Introduction: Whenever I have to argue before a court I try
to think of all the questions that I am likely to be asked
by the judges. I carefully consider what is the best answer,
and then I practice that answer. The goal is to avoid being
asked a question I have not considered and then, when the
pressure is on, trying to come up with a persuasive answer.
We should do the same when it comes to our Christian
beliefs. We need to consider the hard questions and
carefully construct a solid compelling answer. Just as with
everything else, the Holy Spirit guides me into the best
thinking. For our study this week, let’s team up with the
Holy Spirit, consider the hard questions about the state of
the dead, and explore solid Biblical answers!

I. Odd Stories

A. Read Luke 16:1-2. Why is the manager being fired?
(Poor management of his master’s assets.)

B. Read Luke 16:3. What problem is uppermost in the
manager’s mind? (How will I live? How will I earn
a living?)

C. Read Luke 16:5-7. What do you say about the
manager’s solution? (It is absolutely dishonest.
It reflects the reason he was fired – he does not
put his master’s interests first.)

D. Read Luke 16:8-9. Who is speaking here? (Jesus!)

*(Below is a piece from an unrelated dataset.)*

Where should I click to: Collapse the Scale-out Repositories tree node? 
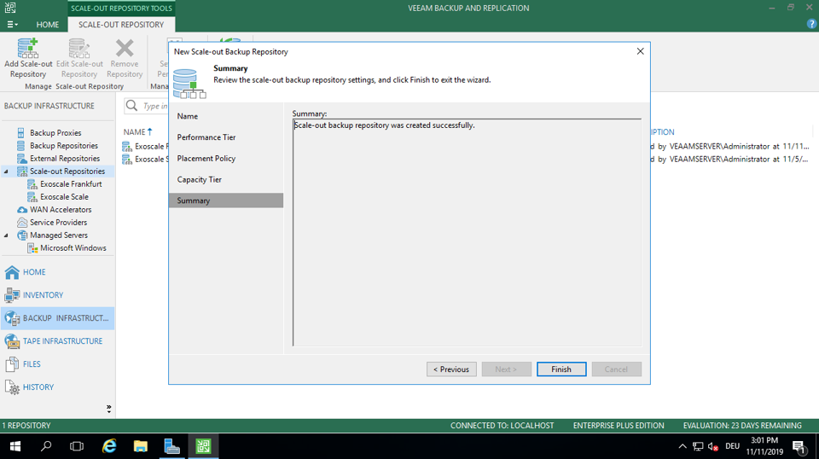pyautogui.click(x=7, y=171)
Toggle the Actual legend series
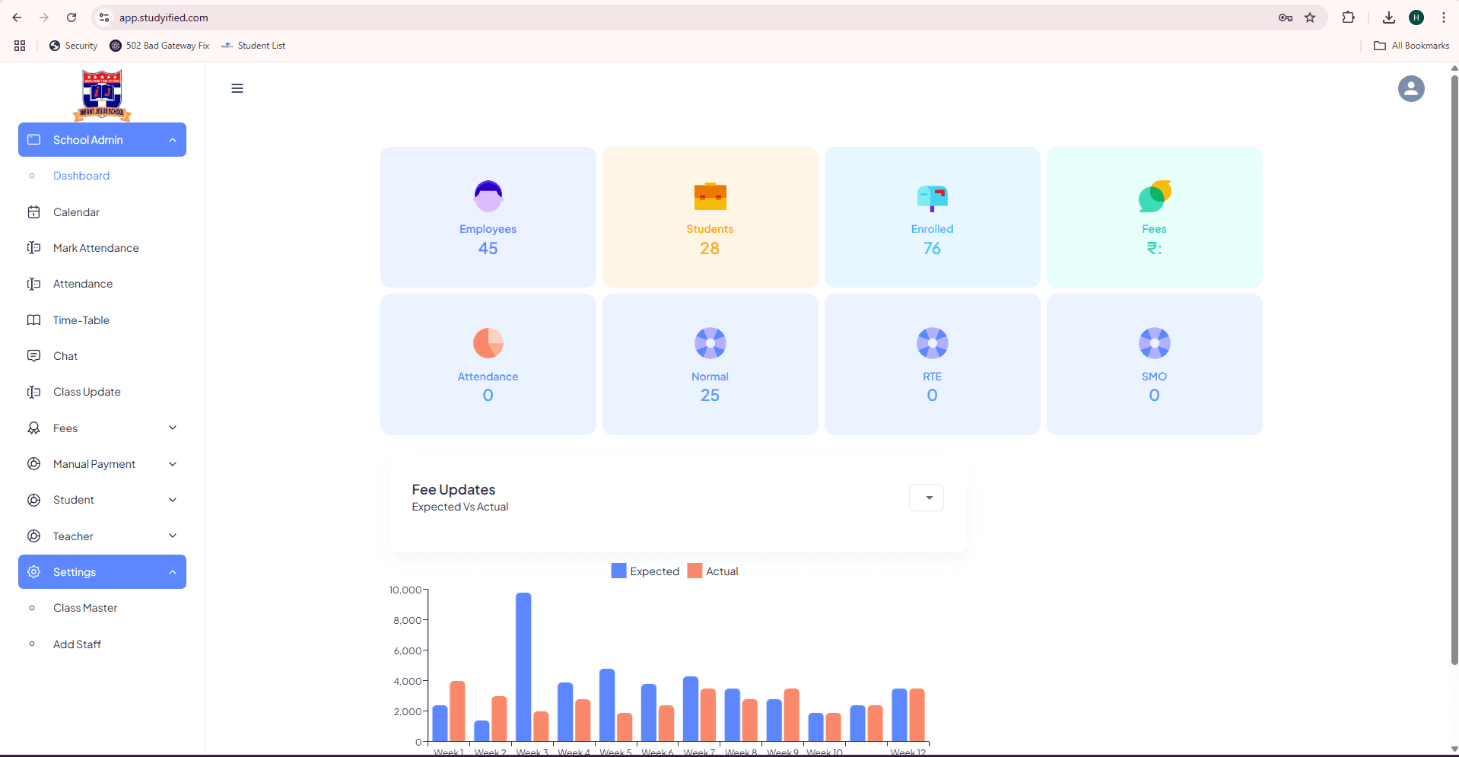This screenshot has width=1459, height=757. (x=713, y=571)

1. What have you learned from this story? (That
being dishonest and selfish, especially if you
are good at it, is what God commends.)

E. Read Luke 16:10. Does this conclusion follow from
the story? (Not at all. If you read Luke 16:11-13
Jesus reinforces His conclusion that honesty and
faithfulness are fundamental. We must “serve”
honesty rather than serving a drive to be rich.)

1. Is Jesus accidentally telling a story that
completely contradicts the point He is making?
(Jesus is asking us to look beyond the obvious
to understand His point. His point is that we
must be smarter than the world and use the
world’s tools to advance the Kingdom of God.
If you do not use the best approach, you are
stealing from God.)

F. Read Luke 16:19-23. What have you learned from
this story? (The sick poor go to heaven. The well-
fed healthy rich go to hell.)

1. Is that consistent with the teachings of the
Bible? Applied to today, are the homeless and
sick headed straight to heaven? Can we get a
small picture of heaven by going to Los
Angeles and visiting the homeless encampments?

G. Read Luke 16:24-25. In this story Abraham says
those who did well in life suffer in hell and
those who experienced bad things enjoy heaven. How
did Abraham end up in heaven? He was a rich and
successful man! Shouldn’t he, of all people, be in
hell? (This is another story that makes no sense.
It is contrary to the teachings of Moses who links
obedience to blessings and disobedience to being
cursed. Deuteronomy 28.)

H. Read Luke 16:27-28. What does the rich man want?
(Lazarus to travel to earth and warn the rich
man’s five brothers. My guess is the warning is
that they should stop being rich.)

I. Read Luke 16:29-31. Is Jesus once again asking us
to look beyond the obvious (and obviously wrong)
elements of the story to discover His point? (Just
as Jesus was not commending dishonesty in the
first story, He is not suggesting a standard for
judgment or teaching about the state of the dead
in this story.)

1. What is Jesus’ point? (Those who do not “hear”
the Bible will not “hear” a resurrected Jesus.
This is not a story about the state of the

II. Grammar and Punctuation

A. Read Luke 23:39-43. Who is going to be “in
paradise” today? (Jesus and one of the criminals
crucified with Him.)

1. Is our defense about the state of the dead all
about punctuation – which the original Greek
did not contain? Should we move the comma from
before “today” to after “today?” (I think the
argument for moving the comma around is
unpersuasive. If you were speaking to someone
would you say, “Today I’m speaking?” Of course
not. It is obvious that you are speaking now.)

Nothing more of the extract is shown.